• **YOUR INSTRUCTIONS**
If a line of the records holds the word "bold", copy it out.
..........
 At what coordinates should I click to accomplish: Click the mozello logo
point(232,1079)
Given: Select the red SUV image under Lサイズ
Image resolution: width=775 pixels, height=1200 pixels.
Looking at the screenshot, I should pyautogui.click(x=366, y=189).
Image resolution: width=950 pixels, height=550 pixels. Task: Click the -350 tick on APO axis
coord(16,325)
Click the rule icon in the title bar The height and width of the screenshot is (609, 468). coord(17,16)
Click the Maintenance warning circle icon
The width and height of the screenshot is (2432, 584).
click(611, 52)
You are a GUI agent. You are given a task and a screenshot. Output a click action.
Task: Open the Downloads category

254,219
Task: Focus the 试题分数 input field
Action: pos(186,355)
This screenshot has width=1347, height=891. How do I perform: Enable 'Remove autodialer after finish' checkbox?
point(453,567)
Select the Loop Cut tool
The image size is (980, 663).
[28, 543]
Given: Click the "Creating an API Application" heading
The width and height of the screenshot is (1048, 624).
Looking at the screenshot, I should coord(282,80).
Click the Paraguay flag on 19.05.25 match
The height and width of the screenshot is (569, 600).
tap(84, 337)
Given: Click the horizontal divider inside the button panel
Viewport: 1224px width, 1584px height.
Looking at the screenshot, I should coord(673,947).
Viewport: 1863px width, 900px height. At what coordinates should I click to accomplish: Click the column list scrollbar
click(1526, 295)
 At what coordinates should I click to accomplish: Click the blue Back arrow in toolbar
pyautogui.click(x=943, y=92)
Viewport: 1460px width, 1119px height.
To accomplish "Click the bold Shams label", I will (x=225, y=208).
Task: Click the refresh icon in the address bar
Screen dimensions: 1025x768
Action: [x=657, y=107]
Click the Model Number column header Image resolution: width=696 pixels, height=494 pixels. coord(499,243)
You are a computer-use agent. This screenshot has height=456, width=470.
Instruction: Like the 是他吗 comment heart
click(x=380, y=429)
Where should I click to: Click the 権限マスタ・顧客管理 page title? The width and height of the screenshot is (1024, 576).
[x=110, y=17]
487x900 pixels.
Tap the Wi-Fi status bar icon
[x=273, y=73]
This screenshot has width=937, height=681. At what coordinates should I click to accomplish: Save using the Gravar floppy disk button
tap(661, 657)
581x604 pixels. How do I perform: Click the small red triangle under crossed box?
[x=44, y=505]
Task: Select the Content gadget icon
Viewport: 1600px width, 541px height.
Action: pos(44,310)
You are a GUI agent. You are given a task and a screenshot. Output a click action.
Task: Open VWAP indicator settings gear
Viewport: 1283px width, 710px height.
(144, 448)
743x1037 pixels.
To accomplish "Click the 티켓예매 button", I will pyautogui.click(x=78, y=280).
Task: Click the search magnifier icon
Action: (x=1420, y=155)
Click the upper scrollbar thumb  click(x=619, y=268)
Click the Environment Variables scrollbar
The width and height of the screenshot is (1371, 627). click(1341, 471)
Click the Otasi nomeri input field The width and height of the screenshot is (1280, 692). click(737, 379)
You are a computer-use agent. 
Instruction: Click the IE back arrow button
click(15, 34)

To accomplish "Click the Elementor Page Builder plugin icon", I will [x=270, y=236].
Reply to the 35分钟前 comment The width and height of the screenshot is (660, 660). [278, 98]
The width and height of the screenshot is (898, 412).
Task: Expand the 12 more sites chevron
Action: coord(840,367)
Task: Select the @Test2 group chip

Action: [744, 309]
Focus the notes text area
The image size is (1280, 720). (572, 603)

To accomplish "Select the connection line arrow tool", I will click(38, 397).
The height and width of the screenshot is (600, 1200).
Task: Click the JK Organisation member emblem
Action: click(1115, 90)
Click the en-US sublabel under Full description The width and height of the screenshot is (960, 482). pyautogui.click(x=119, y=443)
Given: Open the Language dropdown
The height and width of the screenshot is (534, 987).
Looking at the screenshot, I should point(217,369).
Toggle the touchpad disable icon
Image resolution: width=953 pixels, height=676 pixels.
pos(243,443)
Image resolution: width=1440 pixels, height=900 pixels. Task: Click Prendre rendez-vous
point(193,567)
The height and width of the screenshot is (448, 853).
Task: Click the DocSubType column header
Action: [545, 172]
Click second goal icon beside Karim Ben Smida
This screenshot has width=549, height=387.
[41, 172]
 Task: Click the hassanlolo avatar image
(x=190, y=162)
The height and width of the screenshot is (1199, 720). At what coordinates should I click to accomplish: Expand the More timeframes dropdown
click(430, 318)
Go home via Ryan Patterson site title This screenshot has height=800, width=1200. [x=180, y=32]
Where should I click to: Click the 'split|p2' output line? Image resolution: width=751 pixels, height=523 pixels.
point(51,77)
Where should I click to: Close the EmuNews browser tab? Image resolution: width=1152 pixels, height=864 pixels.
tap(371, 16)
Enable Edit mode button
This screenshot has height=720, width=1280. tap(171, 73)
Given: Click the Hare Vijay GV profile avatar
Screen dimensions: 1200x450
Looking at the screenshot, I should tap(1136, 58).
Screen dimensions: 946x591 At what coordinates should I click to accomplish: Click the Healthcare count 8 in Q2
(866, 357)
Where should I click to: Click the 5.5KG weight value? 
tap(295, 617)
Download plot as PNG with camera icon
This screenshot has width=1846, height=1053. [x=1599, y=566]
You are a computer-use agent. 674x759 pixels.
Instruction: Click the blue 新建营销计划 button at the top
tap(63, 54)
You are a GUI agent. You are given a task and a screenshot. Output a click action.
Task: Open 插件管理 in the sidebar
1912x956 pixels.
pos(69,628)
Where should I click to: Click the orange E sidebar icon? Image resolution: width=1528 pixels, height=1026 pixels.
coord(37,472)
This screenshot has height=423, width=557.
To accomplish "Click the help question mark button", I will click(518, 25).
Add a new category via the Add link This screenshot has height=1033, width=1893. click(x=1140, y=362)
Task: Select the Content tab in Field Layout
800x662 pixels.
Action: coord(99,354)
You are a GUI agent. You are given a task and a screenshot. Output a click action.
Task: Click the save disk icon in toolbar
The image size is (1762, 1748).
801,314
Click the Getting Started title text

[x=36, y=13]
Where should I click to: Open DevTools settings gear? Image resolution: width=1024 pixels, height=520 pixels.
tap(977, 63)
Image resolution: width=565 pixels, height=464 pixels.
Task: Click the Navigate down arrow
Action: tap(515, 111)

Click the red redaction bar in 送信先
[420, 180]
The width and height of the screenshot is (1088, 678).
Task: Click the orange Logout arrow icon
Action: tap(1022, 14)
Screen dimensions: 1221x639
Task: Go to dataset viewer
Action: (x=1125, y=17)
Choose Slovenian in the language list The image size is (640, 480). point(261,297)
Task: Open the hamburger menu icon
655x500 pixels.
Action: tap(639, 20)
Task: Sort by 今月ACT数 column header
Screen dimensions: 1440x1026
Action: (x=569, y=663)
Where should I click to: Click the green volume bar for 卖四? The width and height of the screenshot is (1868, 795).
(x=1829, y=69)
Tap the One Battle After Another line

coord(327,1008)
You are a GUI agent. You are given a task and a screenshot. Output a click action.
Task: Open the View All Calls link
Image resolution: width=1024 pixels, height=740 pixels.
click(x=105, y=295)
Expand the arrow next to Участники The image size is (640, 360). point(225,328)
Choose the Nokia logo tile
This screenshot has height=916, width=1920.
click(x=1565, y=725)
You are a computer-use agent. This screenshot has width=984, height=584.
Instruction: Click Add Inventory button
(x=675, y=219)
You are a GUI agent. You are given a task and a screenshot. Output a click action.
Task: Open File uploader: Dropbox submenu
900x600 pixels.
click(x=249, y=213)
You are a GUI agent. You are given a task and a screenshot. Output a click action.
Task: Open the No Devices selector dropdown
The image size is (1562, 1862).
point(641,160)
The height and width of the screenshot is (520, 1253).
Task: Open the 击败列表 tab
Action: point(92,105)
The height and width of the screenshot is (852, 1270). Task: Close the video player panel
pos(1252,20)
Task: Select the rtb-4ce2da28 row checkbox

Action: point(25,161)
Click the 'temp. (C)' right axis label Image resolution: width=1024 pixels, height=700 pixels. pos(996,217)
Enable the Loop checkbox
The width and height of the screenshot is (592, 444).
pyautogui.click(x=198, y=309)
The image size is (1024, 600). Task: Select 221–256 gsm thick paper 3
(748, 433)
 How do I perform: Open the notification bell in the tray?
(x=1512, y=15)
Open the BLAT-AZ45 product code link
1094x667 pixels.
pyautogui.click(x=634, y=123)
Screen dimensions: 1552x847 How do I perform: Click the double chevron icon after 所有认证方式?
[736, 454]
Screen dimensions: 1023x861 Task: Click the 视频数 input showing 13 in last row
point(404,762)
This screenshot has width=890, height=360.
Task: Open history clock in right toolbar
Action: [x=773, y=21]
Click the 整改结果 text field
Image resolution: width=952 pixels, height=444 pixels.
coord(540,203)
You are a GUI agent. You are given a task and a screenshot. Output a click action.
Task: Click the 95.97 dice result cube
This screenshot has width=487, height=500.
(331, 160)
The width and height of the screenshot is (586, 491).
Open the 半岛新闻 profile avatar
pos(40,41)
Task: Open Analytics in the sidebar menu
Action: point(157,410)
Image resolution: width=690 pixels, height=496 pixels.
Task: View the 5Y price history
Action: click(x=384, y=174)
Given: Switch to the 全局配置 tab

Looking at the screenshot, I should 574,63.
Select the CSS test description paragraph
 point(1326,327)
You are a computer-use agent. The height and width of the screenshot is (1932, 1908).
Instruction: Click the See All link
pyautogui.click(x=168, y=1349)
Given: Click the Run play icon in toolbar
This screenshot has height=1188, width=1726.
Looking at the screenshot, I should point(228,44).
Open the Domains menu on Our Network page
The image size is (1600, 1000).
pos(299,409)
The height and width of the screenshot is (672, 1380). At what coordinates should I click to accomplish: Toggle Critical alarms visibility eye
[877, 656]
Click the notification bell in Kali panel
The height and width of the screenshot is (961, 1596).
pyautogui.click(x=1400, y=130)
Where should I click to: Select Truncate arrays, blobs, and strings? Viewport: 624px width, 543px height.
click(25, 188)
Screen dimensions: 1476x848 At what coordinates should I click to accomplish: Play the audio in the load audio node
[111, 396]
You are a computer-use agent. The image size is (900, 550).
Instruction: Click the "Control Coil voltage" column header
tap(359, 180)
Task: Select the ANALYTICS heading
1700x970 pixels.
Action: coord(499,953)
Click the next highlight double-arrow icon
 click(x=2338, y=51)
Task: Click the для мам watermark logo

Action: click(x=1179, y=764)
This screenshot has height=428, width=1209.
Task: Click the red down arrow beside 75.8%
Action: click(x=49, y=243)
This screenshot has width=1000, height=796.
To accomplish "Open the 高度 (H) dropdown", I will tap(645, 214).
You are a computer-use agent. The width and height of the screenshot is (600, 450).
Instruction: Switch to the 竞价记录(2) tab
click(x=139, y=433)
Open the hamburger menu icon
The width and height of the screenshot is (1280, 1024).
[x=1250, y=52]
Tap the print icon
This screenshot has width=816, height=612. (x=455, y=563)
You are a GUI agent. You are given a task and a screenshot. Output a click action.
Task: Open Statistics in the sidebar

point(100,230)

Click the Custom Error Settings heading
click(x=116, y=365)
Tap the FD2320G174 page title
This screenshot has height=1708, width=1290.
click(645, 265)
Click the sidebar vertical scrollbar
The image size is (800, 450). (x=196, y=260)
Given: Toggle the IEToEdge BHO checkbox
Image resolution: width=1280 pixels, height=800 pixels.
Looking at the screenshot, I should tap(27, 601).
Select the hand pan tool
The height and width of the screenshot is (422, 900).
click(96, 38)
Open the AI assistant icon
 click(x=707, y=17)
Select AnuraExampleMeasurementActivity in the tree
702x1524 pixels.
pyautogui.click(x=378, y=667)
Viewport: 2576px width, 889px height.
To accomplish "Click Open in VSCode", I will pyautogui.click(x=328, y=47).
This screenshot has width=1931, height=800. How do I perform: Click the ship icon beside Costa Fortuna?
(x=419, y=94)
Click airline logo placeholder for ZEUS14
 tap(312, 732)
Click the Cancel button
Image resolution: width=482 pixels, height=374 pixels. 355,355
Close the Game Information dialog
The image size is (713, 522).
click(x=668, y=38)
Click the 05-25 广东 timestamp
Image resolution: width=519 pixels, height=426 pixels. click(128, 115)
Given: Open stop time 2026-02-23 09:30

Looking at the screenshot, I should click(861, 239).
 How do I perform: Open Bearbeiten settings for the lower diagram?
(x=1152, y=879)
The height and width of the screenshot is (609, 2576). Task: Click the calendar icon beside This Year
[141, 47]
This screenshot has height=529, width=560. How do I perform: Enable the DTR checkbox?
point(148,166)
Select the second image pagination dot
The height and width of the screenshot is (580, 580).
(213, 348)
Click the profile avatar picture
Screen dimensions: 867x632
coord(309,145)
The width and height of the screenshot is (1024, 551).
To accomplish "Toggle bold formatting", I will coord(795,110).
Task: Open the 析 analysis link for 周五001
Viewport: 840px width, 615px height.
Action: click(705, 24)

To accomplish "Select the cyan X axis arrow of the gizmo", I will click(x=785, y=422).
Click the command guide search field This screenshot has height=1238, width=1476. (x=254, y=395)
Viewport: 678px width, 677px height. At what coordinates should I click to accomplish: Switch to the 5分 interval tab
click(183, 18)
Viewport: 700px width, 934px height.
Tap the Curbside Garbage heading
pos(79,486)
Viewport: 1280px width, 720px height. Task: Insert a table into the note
..........
• **TASK RESPONSE**
To accomplish "Click the bold Shams label", I will (x=225, y=208).
To accomplish "Toggle bold formatting", I will coord(795,110).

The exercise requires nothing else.